By Christabel Arina and Sharon Atieno

Since the first agricultural revolution where man moved from hunting and gathering to farming, agriculture has undergone several transformations with the current one being big data. Data driven agriculture is of great benefit to not only farmers but also researchers and policy makers among others.

Big data in agriculture solves some of the biggest challenges that farmers face like unforeseen climate changes, lack of adequate mechanization and unavoidable inefficiency during planting and harvesting. It can also put an end to most of these problems by using all the data available in detecting and analyzing critical issues that helps farmers make more informed decisions. Such decisions could include deciding the most effective agronomic practices or the best seed variety and the market opportunities to chase for ensuring maximum productivity.

“Farmers across the globe should strive to employ techniques such as precision agriculture which reduces cost, increase yields and ensures sustainability,” said Ranveer Chandra, Principal Researcher at Microsoft during the Big Data in Agriculture 2018 Convention.

He further added that data driven agriculture was essential in this era as it helps predict what could happen in the future giving farmers easy time in decision making.

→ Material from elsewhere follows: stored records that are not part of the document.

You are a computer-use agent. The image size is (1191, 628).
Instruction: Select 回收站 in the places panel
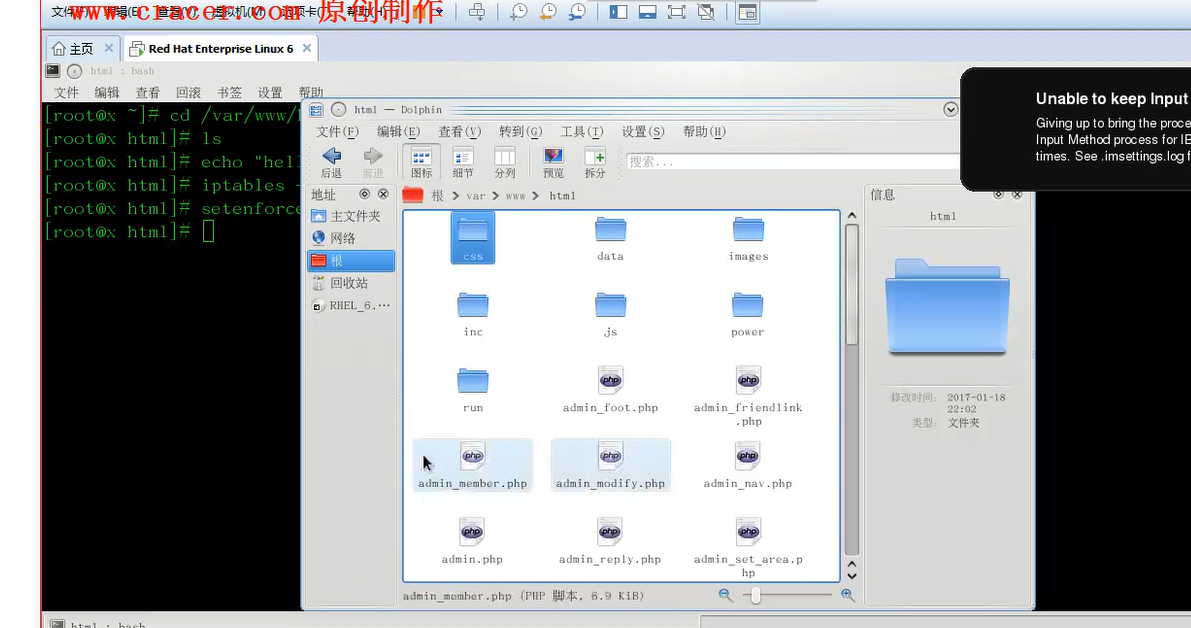click(349, 283)
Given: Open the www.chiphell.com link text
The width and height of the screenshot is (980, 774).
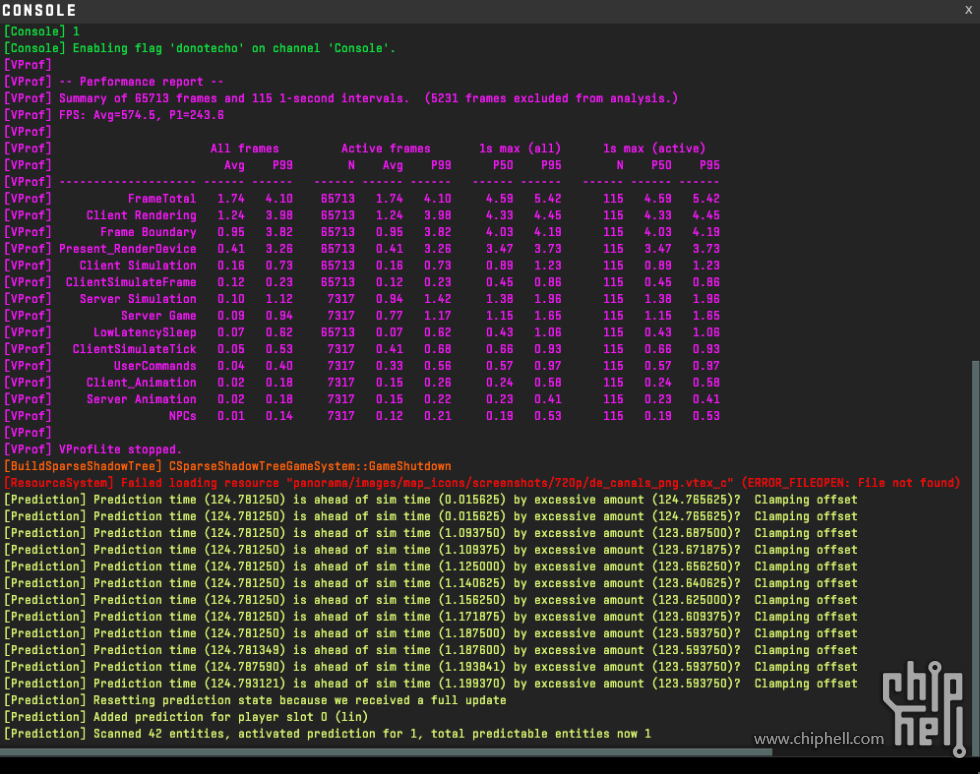Looking at the screenshot, I should click(819, 740).
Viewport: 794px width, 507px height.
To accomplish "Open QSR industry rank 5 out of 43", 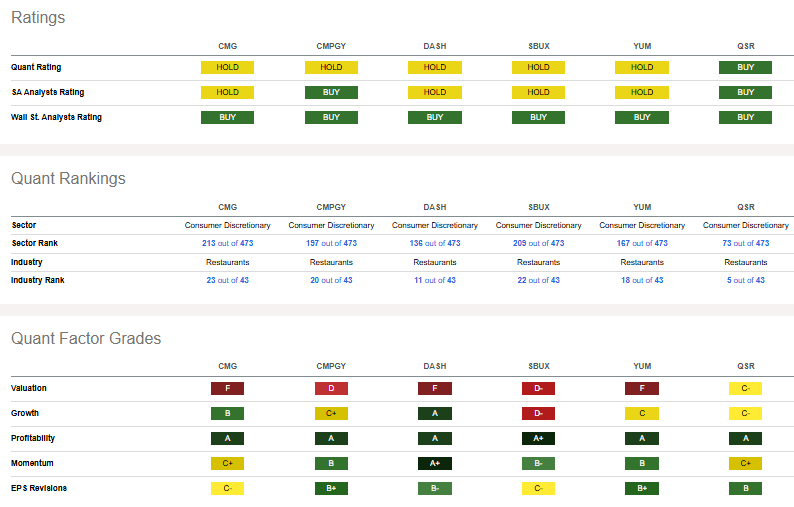I will [x=745, y=280].
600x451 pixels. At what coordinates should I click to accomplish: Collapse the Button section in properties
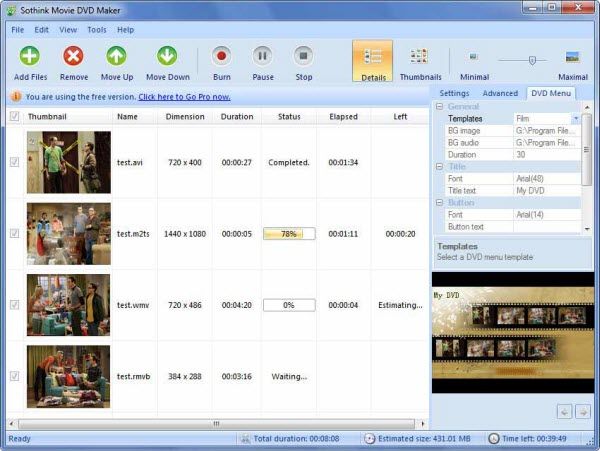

Big data analytics is an innovative solution that is sustainable and minimizes the environmental footprint of farming thereby introducing a promising result for precision agriculture, which is an approach to farm management that uses information technology to ensure that crops and soil receive exactly what they need for optimum health and productivity. The knowledge provided by data analytics allows farmers to start and harvest their crops at the most favorable time which maximizes crop yields and reduces stress which maybe as a result of farmers spending  a lot of their time worrying about the crop productivity.

Large volume of data “Big Data” has been used to give accurate crop production leading to increased produce. Through the use of sophisticated algorithms to analyze decades of weather and crop data, farmers can predict crop yield with accuracy before planting.

Precision agriculture enables tracking of various agricultural processes such as pest management, project placement and management of quality and fertility of soil. Searching for pests can be applied in field sections as well as the whole field. Determining the possible locations of infestations helps farmers have a clear idea of site specific treatment to prevent wastage of money. Different projects are always placed on sites which suites them allowing farmers to establish where individual projects are most appropriate. Choices regarding rates of fertilizer, the area for lime application, the location and method of applying manure may be based on the information about the level of yields and soil nutrients within a field.

An example of precision agriculture is FarmBeats by Microsoft. It is a tool that tracks soil pH, moisture and soil texture thus helps farmers to know the correct time to apply water, pesticides and other farm inputs.

According to the 2018 report on the state of food security and nutrition in the world by the Food and Agriculture Organization of the United States (FAO), hunger is on the rise with nearly 821 million people facing chronic food deprivation in 2017 from around 804 million in 2016 which is a clear indication that a lot needs to be done to improve the existing agricultural landscape. Therefore, through innovations such as FarmBeats, farms will become more productive and as a result curbing global food insecurity.